** Your objective **
Please return only the lines between the line with "This screenshot has width=497, height=387." and the final line of the entries, both included, and exclude pictures.

** Supplied records **
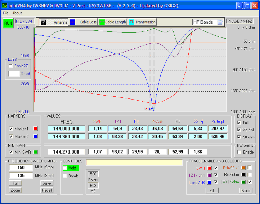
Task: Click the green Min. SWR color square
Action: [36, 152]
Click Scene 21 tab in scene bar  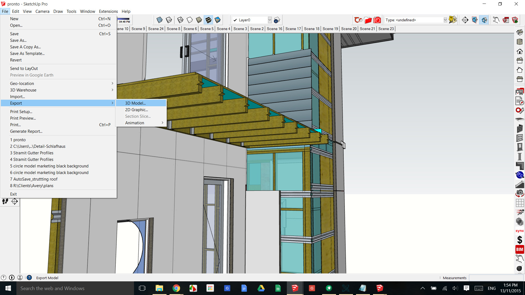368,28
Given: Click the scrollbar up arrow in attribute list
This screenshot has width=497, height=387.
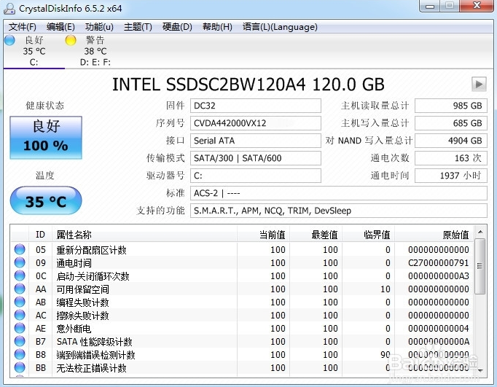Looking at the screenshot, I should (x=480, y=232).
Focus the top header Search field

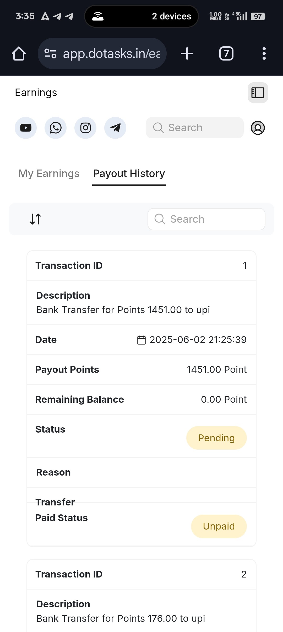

** Task output **
This screenshot has width=497, height=387.
Looking at the screenshot, I should (x=480, y=232).
Focus the top header Search field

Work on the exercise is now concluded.